Who could complain that Pierre Hantaï is taking his time to roam among Scarlatti’s sonatas – 26 years after the appearance of his first Scarlatti disc for Astrée Auvidis (4/93), this (Vol 6 of the Mirare series) is still only the seventh – when by doing so he allows us to savour each one, to feel that each new disc is an individually curated gift to us? Perhaps only three of the 17 sonatas included here are at all widely known: Kk119, with its acrobatic leaps, almost like a circus act complete with ‘ta-das’ and ‘allez-oops’; the proud-gestured Kk6; and Kk18, with its frothing presto semiquavers. But naturally there are plenty of other gems to discover. The lilting dance measures, fizzing rockets and dazzling octaves of Kk43 – Scarlatti at his most brilliant – suggest some wild choreographic fantasy; Kk69 has a smoothly coordinated spider-like crawl similar to the better-known Kk87; the capricious Kk273 whirs gently like a mechanical toy before springing off into swirling scales, plunging arpeggios and then a harmonically dense gigue; and Kk487 opens with the massive, attention-grabbing chords and textural contrasts of an orchestral overture. There’s so much more – there always is in Scarlatti – but there simply isn’t room here to describe it all.

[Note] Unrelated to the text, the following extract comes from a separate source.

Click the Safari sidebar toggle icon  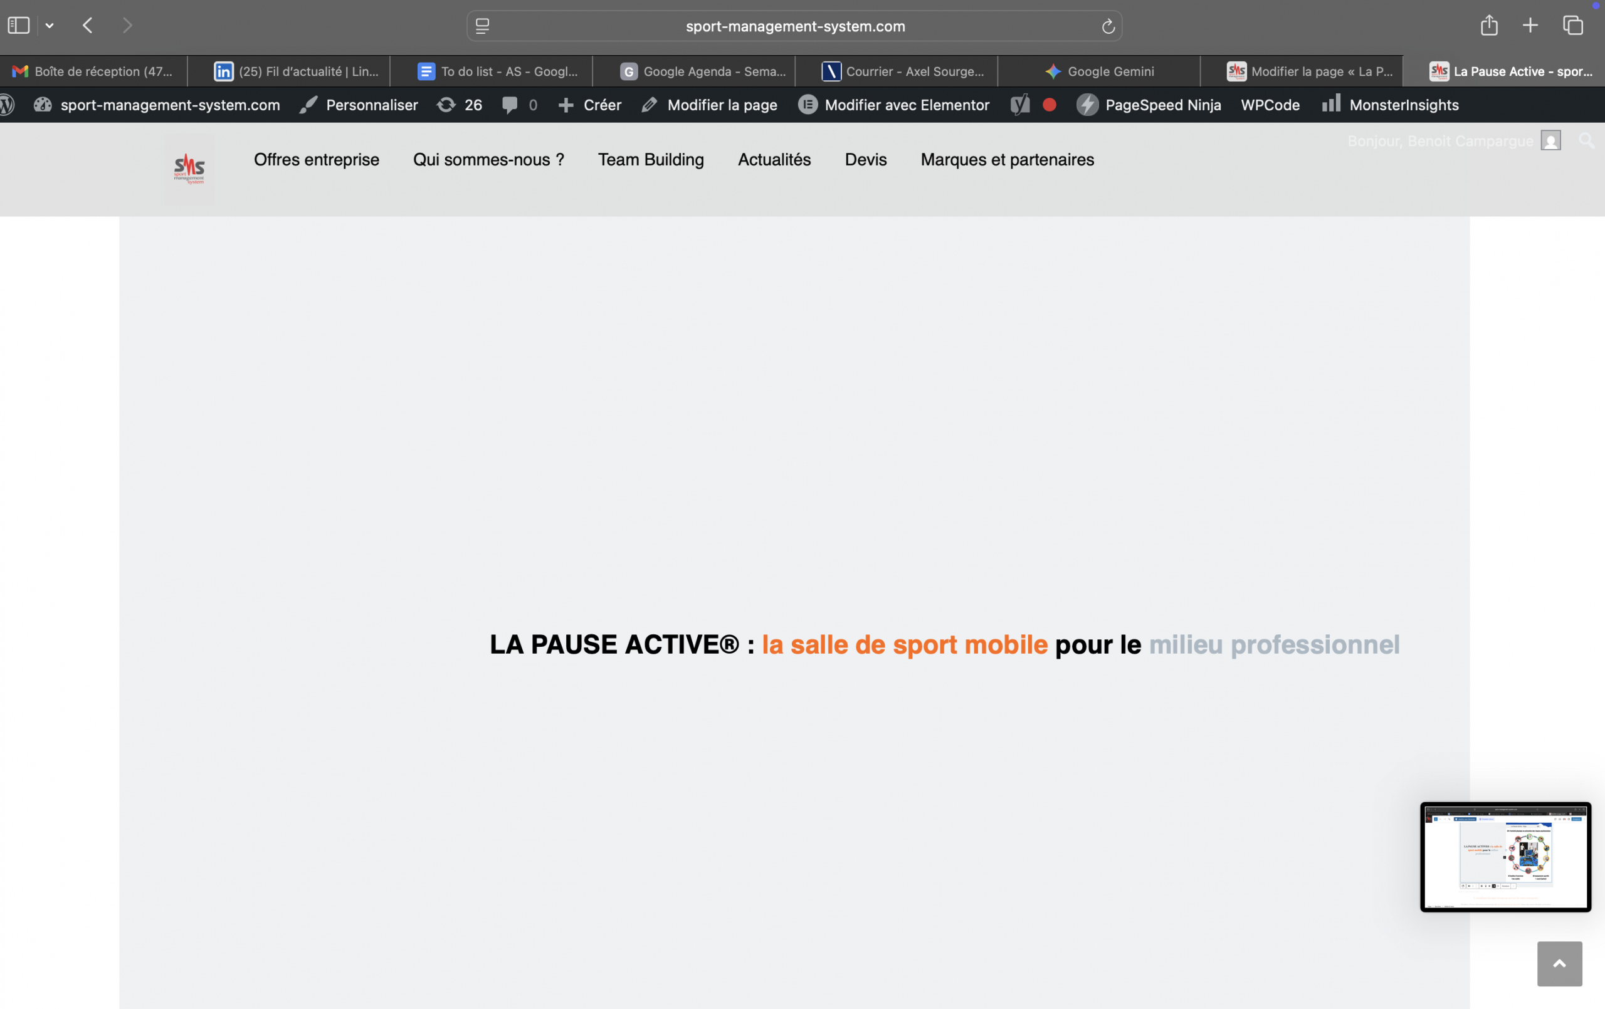click(x=19, y=25)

Hantaï never makes the mistake of tearing into these pieces and wrestling them. If the music itself seems to approach organised chaos in places, his playing is always controlled, seeking out lyricism and humanity, no matter how fast the notes fly. And when Scarlatti explicitly sings his soul, so does Hantaï, for instance in the tenderly spun affettuoso of Kk384. He can do all this because of a superb technique that puts him in command of all the virtuoso fireworks but also enables him to let every note speak eloquently with perfect placement and tone. It really is playing of the highest order. When Hantaï started recording Scarlatti in 1993 he tended to get overlooked in favour of the spectacularly virtuoso but harder-fingered Andreas Staier. But now, with every superb new release, the

Frenchman is laying further claim to a position as perhaps the best Scarlatti harpsichordist of all.